Trees in summer are surprisingly hard to depict. They are so big and so amorphous. But our northern hemisphere trees in winter are simplified. I love that that great big form can be defined by all those negative shapes - the diamonds, triangles, rounded pentagons and weird twisty shapes that have no names. When I was in art school we had to do an exercise where we drew a tree by drawing its negative shapes. I sat in Queen’s Park and drew a small tree that forked from the moment it came out of the ground. I was amazed that defining the negative space produced the positive. For months afterwards I walked around looking at the spaces between objects, people, and moments.

Many years ago I saw a painting by Toronto artist, Lynn Hutchinson, that depicted the Tree of Life - a very stylized tree filled with birds, fruit, abundance and beauty. Somehow this image has stayed with me. I wanted to make my own Tree of Life.

Wikipedia and some knowledge gleaned along the way tells me that the image of a sacred tree has been central to many mythologies, religions and stories in lots of cultures. Norse mythology has the Yggdrasil at its center.  This is the World Tree that connects heaven, Earth and the underworld. What about the Buddha sitting under a Bodhi tree?  My mother always told me there were three sacred trees of Ireland - the Rowan, the Hazel and the Mountain Ash. Let’s not forget the garden of Eden, let alone Avatar. Trees should be central to our consciousness – they process all that essential oxygen for us.

The more I try and capture the essence of Tree, the more I’m struck by the large presence they hold. Giants that hold space with grace and without argument; those deep, invisible roots and the aliveness in the space underneath.
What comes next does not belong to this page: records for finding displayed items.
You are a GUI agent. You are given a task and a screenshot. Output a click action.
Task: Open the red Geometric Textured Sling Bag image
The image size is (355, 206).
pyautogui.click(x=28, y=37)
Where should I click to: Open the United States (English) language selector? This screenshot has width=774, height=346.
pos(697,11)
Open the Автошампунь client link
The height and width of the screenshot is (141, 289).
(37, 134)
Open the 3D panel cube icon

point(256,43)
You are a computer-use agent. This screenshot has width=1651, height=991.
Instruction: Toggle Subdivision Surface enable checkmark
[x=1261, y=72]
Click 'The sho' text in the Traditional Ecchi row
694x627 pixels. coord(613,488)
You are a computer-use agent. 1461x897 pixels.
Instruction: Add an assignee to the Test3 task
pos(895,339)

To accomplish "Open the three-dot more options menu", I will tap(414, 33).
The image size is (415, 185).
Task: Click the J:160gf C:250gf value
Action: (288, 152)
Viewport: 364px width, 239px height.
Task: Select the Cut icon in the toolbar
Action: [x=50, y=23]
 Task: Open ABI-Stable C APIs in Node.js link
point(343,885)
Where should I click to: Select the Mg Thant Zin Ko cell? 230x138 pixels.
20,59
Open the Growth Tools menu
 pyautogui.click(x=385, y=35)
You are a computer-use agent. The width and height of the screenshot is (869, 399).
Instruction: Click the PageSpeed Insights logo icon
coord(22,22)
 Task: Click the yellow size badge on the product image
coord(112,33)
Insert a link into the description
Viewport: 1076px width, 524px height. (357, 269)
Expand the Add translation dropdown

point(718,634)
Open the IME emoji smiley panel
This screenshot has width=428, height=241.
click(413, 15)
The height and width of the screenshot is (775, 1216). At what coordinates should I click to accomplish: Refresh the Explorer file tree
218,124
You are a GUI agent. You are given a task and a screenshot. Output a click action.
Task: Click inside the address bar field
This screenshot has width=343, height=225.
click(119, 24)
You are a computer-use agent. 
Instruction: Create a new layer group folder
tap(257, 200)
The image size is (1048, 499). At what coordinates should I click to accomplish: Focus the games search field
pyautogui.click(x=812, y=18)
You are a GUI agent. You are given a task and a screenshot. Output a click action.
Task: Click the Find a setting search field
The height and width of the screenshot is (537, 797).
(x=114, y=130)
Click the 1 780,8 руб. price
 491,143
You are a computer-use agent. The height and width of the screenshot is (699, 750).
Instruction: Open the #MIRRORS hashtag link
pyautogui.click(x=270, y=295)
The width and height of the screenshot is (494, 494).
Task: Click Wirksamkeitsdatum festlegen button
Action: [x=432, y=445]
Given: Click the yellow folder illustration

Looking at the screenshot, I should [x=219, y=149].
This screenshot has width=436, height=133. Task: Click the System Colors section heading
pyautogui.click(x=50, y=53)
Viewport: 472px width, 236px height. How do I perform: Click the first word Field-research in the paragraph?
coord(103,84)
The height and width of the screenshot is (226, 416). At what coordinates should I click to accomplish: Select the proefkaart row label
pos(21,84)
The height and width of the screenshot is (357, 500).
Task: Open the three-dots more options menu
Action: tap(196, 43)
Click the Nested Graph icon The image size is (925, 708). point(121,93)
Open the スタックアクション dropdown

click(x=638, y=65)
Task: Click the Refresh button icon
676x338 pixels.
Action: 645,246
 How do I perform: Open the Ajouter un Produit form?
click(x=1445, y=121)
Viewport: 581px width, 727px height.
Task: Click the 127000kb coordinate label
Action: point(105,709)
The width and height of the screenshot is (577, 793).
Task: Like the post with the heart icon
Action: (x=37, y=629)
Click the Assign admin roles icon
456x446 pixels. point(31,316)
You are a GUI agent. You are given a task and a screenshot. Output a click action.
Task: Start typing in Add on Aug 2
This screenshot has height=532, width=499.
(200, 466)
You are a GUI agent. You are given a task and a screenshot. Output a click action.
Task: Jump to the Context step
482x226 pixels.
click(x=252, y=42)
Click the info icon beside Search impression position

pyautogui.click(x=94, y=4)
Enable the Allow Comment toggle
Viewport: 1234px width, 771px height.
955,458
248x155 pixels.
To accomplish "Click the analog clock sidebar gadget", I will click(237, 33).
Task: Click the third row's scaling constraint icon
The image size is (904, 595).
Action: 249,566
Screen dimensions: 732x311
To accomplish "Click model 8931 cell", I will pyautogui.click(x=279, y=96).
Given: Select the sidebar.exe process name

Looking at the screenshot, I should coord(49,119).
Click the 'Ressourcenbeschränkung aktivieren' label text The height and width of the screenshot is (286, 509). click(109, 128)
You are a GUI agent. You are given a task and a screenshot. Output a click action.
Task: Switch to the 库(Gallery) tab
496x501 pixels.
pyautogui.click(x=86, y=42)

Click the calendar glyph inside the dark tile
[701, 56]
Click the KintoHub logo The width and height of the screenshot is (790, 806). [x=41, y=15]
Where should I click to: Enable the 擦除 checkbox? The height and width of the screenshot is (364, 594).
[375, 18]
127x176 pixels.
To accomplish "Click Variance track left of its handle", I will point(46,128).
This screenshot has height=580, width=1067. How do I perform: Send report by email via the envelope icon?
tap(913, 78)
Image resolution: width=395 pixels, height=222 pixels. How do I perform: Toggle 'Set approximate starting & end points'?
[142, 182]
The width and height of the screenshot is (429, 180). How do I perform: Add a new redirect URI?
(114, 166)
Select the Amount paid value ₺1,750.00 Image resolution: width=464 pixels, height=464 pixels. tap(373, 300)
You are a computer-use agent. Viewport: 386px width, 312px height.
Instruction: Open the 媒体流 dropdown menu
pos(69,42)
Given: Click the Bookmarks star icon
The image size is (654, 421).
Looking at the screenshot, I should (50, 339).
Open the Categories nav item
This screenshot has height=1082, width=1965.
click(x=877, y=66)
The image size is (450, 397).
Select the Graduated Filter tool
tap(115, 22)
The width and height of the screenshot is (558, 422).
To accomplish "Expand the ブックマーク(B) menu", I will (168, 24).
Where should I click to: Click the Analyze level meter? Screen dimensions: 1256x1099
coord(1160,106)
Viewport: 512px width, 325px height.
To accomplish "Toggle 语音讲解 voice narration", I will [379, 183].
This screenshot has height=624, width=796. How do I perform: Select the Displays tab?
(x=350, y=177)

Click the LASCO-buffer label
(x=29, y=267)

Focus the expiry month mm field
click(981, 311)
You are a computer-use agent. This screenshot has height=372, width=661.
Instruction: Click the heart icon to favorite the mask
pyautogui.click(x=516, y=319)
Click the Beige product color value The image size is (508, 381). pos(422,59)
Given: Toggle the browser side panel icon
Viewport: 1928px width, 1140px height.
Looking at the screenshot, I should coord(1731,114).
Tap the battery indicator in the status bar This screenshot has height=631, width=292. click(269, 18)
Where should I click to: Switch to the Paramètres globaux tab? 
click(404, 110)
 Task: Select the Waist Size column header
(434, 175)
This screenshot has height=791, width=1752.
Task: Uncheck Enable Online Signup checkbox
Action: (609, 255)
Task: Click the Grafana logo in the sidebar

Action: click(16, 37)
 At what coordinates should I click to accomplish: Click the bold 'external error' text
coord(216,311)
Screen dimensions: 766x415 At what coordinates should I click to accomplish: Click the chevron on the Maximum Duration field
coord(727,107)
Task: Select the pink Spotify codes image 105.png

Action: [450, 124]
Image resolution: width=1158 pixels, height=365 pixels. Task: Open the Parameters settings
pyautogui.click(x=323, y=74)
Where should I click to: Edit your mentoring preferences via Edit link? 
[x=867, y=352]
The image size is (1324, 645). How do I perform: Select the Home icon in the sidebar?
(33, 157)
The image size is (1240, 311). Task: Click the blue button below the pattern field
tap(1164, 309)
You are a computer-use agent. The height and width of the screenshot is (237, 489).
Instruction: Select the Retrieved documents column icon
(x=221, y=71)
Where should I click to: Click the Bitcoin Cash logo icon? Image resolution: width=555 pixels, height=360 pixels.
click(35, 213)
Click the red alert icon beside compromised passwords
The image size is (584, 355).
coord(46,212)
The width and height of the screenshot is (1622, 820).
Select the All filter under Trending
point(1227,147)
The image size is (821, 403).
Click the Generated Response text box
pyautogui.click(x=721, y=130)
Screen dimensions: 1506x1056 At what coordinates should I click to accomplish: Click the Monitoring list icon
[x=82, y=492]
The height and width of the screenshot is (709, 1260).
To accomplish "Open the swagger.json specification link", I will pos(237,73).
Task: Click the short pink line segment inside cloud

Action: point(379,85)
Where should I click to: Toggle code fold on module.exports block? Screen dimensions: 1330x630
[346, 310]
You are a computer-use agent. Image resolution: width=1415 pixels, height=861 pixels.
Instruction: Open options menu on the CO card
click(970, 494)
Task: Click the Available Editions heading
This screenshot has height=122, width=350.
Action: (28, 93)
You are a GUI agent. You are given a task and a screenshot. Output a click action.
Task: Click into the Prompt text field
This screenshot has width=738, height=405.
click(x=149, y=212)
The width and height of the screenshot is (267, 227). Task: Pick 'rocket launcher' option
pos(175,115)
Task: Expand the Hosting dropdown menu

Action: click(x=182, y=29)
There is a magic I want to get at.

As I make my Trees of Life, I’m struck with how full of joy, energy and presence they are. So that is a scary subject to address. For years my brother has told me that my images are full of anguish. And for a long time Anguish and Pain seemed like very important topics. The world has too many pretty pictures and it didn’t want to look at the icky side of life. I felt I was a serious artist if I was making images that depicted pain. But now in this patch of middle age it seems to me that joy is a much more daring subject to address.  Not superficial pretty, you understand. Joy that drills down, joy that strips away. Joy that is essence, wonder and connection.

Even as the body ages, or maybe because of it, I am making my own Tree of Life because my life feels very full of joy, connection and presence. That’s a gift.